The Lynk story is worth watching. Peer-to-peer mergers of this kind, where no single firm acquires the others, but all parties combine as equals, are a different model to the PE-backed roll-up or large-firm acquisition that dominates M&A headlines. When it works, it preserves culture and client relationships while unlocking the scale to compete for bigger work.
Colliers Engineering Partners with FSB Architects + Engineers
Announced yesterday (12 May), Colliers Engineering & Design has entered into a definitive agreement to partner with Frankfurt-Short-Bruza Associates (FSB), an Oklahoma City-based multidisciplinary engineering and design firm founded in 1945 with over 140 professionals across five offices.
The deal is expected to close in Q2 2026. It follows Colliers’ February announcement of a US$700 million acquisition of Ayesa Engineering, a Spanish multidisciplinary firm, which on completion will see Colliers Engineering operating across 23 countries with nearly 14,000 professionals. Colliers is building a genuinely global engineering platform at pace with building systems and mission-critical expertise playing an increasingly important role.
SGS and the Future of Data Centre Commissioning
One of the most interesting conversations we had at Data Centre World this year was with David Tyrrell, Business Manager for Commissioning, Qualification & Validation at SGS.
SGS’s Data Centre Commissioning offer is a division that’s grown rapidly as hyperscale and co-location operators demand more rigorous, lifecycle-integrated approaches to commissioning. SGS works across the full data centre lifecycle, from design and construction through to commissioning and long-term operations, embedding commissioning as a core component aligned with construction schedules and handover requirements.
In a recent news article, David put it plainly: “Integrated digital commissioning is the fastest path from construction to reliable operations. When commissioning is treated as a strategic function and supported by live system visibility and structured handover data, uncertainty at the most critical transition point is dramatically reduced.”

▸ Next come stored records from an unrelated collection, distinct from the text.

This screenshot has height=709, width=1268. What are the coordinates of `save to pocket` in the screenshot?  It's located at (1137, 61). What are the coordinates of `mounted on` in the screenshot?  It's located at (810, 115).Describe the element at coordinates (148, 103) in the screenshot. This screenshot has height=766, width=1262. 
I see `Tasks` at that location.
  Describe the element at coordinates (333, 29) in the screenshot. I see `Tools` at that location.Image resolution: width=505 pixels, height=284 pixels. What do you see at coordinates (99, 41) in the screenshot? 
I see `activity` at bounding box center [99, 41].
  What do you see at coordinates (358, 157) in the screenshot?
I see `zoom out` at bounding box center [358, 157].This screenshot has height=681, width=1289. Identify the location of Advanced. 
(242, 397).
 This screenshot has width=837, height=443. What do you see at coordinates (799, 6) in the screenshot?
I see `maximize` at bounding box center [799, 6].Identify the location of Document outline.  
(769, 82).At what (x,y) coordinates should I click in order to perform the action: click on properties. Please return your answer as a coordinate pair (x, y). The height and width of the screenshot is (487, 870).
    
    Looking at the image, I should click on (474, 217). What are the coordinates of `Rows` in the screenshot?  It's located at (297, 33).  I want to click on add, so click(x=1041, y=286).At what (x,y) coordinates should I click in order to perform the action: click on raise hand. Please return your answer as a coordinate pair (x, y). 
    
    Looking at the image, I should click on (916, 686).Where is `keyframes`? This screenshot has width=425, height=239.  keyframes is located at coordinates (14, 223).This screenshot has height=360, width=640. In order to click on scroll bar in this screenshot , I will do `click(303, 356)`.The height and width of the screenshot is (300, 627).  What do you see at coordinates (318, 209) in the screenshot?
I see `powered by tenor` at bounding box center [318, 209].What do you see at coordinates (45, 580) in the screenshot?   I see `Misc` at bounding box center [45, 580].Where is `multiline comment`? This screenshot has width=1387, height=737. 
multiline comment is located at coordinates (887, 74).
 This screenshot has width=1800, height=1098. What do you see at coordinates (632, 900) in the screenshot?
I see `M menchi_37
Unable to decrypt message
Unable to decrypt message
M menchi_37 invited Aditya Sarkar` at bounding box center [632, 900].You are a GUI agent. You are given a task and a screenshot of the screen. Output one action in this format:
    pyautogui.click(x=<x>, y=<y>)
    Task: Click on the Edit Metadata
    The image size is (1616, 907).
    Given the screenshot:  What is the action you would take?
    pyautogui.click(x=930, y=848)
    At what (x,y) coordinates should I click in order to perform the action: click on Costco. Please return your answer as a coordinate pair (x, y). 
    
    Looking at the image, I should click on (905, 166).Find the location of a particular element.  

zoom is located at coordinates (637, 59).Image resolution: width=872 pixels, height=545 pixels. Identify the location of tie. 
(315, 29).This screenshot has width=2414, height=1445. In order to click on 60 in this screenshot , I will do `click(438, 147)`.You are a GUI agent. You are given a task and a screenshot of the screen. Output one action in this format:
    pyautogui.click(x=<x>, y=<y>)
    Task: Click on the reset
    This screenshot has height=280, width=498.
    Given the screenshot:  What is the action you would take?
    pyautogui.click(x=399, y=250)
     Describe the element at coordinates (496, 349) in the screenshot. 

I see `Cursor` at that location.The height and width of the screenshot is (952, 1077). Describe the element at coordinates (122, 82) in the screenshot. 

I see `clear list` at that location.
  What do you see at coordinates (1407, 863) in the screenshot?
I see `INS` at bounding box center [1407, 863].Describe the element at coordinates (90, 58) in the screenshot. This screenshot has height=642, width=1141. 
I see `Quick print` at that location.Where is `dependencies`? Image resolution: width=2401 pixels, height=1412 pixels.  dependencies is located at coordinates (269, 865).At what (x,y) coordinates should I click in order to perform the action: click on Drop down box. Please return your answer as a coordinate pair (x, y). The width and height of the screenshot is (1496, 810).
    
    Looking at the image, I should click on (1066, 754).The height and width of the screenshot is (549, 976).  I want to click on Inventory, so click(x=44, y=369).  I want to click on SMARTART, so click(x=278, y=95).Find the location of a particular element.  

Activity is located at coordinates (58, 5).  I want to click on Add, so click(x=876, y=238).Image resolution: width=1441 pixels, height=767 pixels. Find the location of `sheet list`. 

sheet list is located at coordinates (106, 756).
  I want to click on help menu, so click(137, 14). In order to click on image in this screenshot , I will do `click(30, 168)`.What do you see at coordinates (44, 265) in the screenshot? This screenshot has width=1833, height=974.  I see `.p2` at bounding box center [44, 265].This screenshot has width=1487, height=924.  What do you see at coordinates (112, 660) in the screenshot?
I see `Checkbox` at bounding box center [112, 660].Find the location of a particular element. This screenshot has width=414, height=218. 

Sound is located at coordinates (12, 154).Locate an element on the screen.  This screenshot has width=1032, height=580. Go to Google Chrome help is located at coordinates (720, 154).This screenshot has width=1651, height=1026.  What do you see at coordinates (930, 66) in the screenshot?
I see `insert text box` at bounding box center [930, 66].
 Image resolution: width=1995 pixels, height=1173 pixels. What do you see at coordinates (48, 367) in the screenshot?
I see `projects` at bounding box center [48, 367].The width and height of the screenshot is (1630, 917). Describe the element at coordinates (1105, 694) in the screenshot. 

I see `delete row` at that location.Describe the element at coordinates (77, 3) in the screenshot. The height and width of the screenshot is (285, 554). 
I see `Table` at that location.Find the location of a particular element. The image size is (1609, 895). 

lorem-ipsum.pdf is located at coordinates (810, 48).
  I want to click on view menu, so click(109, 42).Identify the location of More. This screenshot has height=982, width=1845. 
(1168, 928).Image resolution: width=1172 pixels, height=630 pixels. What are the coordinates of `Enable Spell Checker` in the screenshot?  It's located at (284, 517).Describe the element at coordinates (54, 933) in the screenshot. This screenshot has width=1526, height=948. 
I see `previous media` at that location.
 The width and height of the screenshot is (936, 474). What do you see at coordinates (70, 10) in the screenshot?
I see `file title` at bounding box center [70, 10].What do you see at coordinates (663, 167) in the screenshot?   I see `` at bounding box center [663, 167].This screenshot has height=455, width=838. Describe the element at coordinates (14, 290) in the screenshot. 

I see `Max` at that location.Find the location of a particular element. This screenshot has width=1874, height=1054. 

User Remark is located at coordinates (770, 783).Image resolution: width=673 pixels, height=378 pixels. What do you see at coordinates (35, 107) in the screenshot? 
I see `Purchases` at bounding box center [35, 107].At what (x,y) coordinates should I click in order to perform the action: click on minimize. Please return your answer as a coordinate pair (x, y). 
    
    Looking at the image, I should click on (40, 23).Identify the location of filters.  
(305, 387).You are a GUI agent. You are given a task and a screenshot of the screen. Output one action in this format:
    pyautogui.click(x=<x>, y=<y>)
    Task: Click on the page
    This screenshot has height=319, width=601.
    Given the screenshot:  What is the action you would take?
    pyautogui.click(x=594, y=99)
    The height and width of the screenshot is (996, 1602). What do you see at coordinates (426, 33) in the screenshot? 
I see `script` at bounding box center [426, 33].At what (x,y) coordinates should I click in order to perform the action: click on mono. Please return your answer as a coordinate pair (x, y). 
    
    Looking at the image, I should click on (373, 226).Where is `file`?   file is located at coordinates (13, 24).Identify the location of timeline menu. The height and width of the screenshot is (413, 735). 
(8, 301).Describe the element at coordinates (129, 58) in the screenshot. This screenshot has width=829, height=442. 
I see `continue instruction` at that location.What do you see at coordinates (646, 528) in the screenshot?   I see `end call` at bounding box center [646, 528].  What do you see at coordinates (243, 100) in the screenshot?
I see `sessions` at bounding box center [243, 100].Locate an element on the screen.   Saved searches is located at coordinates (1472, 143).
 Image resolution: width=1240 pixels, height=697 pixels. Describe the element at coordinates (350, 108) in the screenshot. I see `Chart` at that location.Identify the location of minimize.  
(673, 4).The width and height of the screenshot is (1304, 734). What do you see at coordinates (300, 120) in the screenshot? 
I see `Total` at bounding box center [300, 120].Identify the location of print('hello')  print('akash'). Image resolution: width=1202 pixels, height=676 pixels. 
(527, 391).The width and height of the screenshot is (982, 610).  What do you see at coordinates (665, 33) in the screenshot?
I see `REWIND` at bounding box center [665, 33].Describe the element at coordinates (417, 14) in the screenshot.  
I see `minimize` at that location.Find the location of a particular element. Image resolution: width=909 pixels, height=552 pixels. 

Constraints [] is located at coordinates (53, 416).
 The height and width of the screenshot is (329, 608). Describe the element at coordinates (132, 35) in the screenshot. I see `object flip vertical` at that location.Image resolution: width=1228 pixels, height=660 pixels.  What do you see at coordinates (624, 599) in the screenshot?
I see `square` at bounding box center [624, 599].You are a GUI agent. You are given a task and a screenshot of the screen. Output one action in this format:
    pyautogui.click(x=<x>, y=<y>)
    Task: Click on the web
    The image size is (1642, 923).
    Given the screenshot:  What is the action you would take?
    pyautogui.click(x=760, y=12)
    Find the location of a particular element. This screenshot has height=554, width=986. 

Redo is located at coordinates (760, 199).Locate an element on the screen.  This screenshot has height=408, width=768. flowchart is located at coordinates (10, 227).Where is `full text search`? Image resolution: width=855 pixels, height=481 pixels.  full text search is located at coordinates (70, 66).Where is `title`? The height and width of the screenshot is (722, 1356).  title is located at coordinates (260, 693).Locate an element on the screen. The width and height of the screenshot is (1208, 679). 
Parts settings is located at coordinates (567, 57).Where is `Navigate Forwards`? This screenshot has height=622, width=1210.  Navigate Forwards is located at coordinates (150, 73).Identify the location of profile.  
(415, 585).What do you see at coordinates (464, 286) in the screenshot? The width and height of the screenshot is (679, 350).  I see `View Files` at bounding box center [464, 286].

For owners and developers navigating compressed schedules and escalating infrastructure complexity, commissioning can no longer be viewed as a final phase, it must serve as the digital backbone that aligns construction, quality assurance, and operational readiness into one coordinated delivery strategy.
SGS operates across 115 countries with over 100,000 professionals, and their data centre commissioning practice is actively scaling to meet demand across hyperscale, Tier III, and Tier IV facilities globally. If you haven’t already crossed paths with David’s team, they’re well worth engaging.